## Requirement:
Please transcribe, exactly and only, the lines of the records below from the one holding "Instruction: Click the" to the very end.

(Records from a data collection)
<<<<

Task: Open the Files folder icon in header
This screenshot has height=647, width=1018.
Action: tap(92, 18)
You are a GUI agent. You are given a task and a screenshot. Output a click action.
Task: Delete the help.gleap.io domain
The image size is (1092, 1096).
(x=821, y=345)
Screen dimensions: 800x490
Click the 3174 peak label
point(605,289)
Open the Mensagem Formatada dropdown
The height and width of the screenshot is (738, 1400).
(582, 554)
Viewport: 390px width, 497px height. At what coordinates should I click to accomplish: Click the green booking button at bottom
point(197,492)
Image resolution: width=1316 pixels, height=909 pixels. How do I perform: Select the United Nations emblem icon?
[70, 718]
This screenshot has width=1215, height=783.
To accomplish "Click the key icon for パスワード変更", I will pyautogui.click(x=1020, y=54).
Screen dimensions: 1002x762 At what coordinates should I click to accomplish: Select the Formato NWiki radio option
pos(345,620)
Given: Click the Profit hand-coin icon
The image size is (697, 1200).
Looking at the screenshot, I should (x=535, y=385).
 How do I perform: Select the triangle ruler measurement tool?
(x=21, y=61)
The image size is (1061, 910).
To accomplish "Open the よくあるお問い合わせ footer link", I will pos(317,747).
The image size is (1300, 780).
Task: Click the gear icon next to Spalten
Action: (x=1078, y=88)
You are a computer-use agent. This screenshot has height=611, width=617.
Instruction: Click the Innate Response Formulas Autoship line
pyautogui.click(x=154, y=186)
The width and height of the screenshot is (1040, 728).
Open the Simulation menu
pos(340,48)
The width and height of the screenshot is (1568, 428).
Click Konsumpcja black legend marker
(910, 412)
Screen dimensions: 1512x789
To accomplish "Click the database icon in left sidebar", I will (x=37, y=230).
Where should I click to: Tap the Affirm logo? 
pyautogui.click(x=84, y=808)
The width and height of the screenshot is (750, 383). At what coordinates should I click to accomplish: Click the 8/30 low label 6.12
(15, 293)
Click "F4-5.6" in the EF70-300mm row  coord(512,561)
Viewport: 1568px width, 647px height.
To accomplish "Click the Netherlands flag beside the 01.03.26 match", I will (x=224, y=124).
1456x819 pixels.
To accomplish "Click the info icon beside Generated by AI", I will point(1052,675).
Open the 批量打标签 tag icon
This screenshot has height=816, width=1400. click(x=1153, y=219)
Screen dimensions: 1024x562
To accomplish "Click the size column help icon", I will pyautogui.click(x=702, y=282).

>>>>

## Answer space:
Instruction: Click the Innate Response Formulas Autoship line
pyautogui.click(x=154, y=186)
The width and height of the screenshot is (1040, 728).
Open the Simulation menu
pos(340,48)
The width and height of the screenshot is (1568, 428).
Click Konsumpcja black legend marker
(910, 412)
Screen dimensions: 1512x789
To accomplish "Click the database icon in left sidebar", I will (x=37, y=230).
Where should I click to: Tap the Affirm logo? 
pyautogui.click(x=84, y=808)
The width and height of the screenshot is (750, 383). At what coordinates should I click to accomplish: Click the 8/30 low label 6.12
(15, 293)
Click "F4-5.6" in the EF70-300mm row  coord(512,561)
Viewport: 1568px width, 647px height.
To accomplish "Click the Netherlands flag beside the 01.03.26 match", I will (x=224, y=124).
1456x819 pixels.
To accomplish "Click the info icon beside Generated by AI", I will point(1052,675).
Open the 批量打标签 tag icon
This screenshot has height=816, width=1400. click(x=1153, y=219)
Screen dimensions: 1024x562
To accomplish "Click the size column help icon", I will pyautogui.click(x=702, y=282).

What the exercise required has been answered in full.